Barkindo, in his remarks at the recent OPEC-China Energy Dialogue, explained that whilst OPEC’s export to China in 2000 was merely valued at $5.5 billion, it, however, rose to $104 billion in 2018, just the same way OPEC’s imports from China rose from $8.3 billion to $176 billion within the same period. OPEC member countries include Nigeria, which also has a stable trade with China even in oil and gas.
“China is a very important trade partner for OPEC and our member states, one whose significance has grown over time. Additionally, China’s leadership and critical role in the global economy and the energy industry cannot be understated.
“The trade numbers, for example, tell the story. OPEC exports to China have risen from over $5.5 billion in 2000 to over $104 billion in 2018. Meanwhile, OPEC imports from China have also drastically jumped from $8.3 billion in 2000 to nearly $176 billion in 2018. “This represents massive growth in overall trade between China and our member countries,” said Barkindo. According to him, the global economy was expected to more than double from 2017 to 2040, with China maintaining a significant role in this.
He said while China accounted for 18 percent of global Gross Domestic Product (GDP) in 2017, this was however projected to rise by a whopping six percentage points to reach 24 percent by 2040.
Barkindo also said the world oil demand was expected to rise from 97.2 million barrels per day (mbd) in 2017 to 111.7mbd in 2040, with China accounting for nearly 30 percent of that growth. China’s demand for oil, he noted is equally expected to rise from 12.3mbd in 2017 to 17.4mbd in 2040, or by 5.1mbd.
“This great country became the world’s biggest importer of crude oil in 2017, overtaking the US. In 2018, over 62 per cent of OPEC crude exports went to the Asia Pacific region, with the majority headed for China. So, as you can see, there are crucial ties between OPEC member countries and China which are critical for both of us.
“The percentage of oil in China’s fuel share is also expected to rise, going from 18 per cent in 2015 to 19.5 per cent in 2040, according to our WOO 2018. This means that although China has been making great leaps and bounds in the field of renewables, the need for oil will continue to grow significantly,” said Barkindo. He stated that the share of renewables and nuclear energy in China’s energy pie will also rise dramatically in that time, with nuclear energy going from 1.5 percent in 2015 to 7.4 percent in 2040, and other renewables, including solar and wind, up from 1.6 to 6.4 percent.
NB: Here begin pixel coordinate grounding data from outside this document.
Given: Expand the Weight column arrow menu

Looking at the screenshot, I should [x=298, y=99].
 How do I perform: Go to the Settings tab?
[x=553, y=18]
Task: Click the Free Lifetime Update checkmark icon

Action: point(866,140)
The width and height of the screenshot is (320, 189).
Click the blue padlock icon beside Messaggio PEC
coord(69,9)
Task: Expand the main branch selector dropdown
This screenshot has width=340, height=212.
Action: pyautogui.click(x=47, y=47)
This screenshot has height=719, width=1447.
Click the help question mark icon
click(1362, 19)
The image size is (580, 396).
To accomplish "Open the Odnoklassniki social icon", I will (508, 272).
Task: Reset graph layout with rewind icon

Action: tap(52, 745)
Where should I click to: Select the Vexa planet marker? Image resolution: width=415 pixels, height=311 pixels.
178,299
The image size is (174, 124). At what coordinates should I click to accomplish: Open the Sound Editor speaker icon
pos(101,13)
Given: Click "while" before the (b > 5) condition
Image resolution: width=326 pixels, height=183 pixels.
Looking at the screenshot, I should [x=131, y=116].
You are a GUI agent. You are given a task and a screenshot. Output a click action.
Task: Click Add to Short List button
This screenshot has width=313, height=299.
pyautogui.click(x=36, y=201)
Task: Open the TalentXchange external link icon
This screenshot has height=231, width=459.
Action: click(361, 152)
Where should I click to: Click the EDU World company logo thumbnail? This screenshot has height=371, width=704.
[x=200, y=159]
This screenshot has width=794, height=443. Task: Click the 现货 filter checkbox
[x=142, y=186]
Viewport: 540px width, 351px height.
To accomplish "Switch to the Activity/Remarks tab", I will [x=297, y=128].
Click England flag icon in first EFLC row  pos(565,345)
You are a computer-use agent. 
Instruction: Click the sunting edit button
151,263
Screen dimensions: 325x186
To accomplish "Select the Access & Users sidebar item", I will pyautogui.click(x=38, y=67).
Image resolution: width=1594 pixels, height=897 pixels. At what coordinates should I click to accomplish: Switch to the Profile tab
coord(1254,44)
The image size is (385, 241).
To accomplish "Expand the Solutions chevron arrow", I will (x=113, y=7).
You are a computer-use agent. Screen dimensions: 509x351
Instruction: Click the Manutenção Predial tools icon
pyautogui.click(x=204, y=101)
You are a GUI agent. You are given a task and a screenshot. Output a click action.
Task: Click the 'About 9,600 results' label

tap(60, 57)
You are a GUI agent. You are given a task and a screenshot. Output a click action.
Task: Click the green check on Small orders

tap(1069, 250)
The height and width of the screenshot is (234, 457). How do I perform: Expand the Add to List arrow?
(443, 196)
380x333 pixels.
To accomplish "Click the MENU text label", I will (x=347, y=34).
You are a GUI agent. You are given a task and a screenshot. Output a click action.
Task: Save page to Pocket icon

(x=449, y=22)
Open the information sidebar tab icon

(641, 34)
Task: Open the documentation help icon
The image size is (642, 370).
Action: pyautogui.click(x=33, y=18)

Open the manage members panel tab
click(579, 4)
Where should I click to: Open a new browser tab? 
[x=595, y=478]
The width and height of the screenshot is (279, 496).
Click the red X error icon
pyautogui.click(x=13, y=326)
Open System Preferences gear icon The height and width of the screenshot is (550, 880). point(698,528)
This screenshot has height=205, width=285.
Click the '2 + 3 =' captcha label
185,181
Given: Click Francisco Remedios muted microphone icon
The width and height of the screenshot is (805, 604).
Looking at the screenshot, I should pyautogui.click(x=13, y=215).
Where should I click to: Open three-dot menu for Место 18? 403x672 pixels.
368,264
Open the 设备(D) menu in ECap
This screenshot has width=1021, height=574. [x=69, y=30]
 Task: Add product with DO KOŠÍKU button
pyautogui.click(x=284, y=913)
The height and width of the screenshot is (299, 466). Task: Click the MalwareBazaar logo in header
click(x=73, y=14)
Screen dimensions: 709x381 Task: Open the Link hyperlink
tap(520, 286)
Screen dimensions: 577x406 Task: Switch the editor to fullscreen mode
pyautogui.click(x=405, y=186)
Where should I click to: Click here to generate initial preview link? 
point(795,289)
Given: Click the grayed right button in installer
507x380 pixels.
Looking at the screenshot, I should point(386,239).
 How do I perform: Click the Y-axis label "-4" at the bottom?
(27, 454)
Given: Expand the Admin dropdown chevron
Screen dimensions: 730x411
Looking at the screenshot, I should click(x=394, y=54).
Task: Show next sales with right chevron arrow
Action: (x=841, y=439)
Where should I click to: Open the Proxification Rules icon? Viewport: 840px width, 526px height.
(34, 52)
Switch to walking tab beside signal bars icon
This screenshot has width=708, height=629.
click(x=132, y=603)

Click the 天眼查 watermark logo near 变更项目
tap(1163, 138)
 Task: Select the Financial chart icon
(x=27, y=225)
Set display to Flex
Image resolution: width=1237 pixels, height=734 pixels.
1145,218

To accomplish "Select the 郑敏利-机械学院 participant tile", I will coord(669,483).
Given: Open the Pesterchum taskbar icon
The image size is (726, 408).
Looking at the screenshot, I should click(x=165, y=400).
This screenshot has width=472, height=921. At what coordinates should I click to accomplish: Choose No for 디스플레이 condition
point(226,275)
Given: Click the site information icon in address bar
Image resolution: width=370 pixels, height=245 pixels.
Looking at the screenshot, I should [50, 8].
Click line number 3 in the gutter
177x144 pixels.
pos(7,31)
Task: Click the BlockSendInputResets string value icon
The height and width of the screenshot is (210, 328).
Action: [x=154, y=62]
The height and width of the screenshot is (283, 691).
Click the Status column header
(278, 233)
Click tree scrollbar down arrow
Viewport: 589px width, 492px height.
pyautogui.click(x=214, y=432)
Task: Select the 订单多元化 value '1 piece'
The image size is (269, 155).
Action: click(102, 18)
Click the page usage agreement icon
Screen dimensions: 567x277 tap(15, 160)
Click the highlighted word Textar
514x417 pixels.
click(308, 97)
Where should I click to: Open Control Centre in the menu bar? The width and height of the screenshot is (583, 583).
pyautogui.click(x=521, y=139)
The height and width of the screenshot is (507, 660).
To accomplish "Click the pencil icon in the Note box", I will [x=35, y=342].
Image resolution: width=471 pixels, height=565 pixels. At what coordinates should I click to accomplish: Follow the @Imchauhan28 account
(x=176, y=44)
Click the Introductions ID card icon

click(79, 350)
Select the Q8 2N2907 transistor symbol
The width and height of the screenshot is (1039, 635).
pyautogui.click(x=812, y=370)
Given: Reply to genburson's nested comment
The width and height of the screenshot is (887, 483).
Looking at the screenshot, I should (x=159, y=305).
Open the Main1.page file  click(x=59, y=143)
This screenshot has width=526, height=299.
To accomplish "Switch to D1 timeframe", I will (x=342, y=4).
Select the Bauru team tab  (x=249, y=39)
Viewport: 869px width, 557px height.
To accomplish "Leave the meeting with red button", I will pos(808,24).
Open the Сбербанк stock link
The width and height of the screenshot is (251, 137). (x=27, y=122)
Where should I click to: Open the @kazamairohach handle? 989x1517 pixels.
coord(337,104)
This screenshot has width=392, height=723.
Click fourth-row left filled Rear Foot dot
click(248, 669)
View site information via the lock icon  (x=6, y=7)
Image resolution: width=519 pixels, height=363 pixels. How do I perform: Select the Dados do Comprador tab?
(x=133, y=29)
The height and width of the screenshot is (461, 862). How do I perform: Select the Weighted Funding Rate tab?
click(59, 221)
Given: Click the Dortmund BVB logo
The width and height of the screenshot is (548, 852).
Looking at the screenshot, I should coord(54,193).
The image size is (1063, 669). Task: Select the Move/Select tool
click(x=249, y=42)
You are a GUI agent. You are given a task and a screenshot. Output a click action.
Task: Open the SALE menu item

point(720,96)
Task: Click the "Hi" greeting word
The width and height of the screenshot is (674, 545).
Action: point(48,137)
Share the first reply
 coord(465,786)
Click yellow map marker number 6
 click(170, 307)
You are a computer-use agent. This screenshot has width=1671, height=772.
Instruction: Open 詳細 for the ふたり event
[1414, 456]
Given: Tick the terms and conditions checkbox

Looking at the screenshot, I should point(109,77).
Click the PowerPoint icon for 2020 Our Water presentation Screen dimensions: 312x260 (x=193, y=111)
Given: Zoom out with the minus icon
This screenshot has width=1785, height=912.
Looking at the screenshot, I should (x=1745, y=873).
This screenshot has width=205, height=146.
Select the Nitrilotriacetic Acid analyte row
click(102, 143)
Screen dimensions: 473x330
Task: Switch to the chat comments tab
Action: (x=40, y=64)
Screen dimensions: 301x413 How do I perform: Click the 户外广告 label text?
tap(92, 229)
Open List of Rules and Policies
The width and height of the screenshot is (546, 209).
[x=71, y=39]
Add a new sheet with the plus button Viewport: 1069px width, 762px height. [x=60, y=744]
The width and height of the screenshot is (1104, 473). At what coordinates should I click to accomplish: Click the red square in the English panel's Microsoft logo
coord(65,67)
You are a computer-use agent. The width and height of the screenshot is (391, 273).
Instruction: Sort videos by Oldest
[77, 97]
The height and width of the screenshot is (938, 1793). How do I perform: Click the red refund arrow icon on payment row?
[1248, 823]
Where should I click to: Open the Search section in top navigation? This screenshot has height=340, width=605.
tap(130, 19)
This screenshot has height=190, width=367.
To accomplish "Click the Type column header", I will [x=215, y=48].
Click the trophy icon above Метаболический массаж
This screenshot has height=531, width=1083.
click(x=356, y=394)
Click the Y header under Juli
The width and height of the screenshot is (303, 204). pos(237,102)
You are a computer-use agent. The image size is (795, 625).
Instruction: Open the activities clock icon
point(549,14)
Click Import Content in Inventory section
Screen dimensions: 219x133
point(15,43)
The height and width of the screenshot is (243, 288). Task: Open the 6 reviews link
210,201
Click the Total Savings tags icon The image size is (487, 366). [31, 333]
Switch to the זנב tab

Natural gas use, he added will also more than double to 11.3 percent. “What is clear is that all sources of energy are going to be required to meet China’s growing future needs, as you clearly elaborated during our joint meeting.
“This is confirmed by figures on China’s expected increase in per capita energy consumption over this time frame, which is expected to rise significantly from 16 barrels of oil equivalent to over 21 barrels of oil equivalent. “In the medium term, structural changes in the Chinese economy will affect oil demand, specifically slowing it in some sectors, such as industry and energy. However, strong oil demand is set to continue in the road transportation and aviation sectors, as the country’s expanding middle class gives rise to mobility needs, despite growth in the sale of alternative vehicles.
“China’s vehicle stock levels are expected to rise more than twice as fast as the rest of the world from 2017 to 2040 at 4.3 per cent per annum. Although the share of electrical vehicles in overall vehicle stocks will rise significantly, it comes from a low base, and internal combustion engines will by far continue to dominate,” he added.